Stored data
=======

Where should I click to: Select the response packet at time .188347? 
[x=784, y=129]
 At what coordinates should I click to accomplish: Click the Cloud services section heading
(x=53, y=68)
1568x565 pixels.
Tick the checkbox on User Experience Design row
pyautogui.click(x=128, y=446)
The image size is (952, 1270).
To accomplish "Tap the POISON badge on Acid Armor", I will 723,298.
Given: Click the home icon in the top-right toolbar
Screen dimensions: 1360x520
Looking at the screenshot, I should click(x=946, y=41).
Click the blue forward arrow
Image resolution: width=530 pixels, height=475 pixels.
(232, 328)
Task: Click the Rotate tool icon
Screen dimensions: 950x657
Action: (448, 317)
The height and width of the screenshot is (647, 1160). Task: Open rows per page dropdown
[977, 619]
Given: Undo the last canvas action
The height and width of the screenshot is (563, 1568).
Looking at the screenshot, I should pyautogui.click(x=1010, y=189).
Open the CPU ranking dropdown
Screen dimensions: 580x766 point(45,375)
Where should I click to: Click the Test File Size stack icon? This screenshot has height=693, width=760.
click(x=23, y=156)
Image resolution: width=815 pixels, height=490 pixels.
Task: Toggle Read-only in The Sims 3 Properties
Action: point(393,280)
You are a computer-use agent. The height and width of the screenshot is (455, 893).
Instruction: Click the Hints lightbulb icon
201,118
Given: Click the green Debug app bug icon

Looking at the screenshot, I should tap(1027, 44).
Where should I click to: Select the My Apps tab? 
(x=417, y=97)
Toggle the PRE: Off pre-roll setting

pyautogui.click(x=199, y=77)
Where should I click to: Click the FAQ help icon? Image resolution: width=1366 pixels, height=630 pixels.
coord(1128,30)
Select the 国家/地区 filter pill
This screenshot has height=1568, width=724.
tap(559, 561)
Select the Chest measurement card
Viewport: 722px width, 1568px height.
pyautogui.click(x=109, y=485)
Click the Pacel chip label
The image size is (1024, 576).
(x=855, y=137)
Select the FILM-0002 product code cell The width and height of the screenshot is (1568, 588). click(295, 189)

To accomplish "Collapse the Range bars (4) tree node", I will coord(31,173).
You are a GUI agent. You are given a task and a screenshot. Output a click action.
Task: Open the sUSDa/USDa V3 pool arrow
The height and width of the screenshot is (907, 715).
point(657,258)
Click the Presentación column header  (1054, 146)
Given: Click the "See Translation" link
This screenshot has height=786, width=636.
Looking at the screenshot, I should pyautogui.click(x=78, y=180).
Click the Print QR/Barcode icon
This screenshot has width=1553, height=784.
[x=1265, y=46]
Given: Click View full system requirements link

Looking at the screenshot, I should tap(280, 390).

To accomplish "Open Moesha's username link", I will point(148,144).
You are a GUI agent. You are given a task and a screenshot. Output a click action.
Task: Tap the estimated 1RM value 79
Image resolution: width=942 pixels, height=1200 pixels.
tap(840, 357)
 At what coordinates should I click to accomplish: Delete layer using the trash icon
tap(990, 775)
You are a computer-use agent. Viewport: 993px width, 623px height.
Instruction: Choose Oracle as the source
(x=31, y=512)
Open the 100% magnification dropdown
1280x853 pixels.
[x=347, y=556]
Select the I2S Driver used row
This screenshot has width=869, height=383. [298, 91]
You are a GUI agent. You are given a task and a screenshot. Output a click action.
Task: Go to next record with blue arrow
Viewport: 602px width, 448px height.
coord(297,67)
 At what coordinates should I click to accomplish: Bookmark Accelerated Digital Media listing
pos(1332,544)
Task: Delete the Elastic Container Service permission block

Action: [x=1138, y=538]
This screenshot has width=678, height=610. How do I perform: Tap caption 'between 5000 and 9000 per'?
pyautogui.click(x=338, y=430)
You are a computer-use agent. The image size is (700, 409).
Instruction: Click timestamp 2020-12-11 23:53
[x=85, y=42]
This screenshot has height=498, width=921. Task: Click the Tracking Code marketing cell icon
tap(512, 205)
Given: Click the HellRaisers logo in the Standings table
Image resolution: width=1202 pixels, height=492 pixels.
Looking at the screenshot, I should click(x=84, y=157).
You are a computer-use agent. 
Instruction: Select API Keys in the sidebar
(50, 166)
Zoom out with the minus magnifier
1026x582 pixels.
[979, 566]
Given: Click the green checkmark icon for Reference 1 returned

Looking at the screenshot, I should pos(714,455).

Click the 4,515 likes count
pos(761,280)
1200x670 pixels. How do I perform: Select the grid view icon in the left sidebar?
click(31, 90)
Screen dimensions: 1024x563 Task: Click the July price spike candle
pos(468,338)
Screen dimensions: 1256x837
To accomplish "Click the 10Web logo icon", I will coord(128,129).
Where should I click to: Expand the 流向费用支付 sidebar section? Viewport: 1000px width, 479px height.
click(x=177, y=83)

=======

# Aim of the task
Find the word "will" in the entries. Copy each line that holds it.

# Output for this task
To accomplish "Tap the POISON badge on Acid Armor", I will 723,298.
To accomplish "Collapse the Range bars (4) tree node", I will coord(31,173).
To accomplish "Open Moesha's username link", I will point(148,144).
To accomplish "Click the 10Web logo icon", I will coord(128,129).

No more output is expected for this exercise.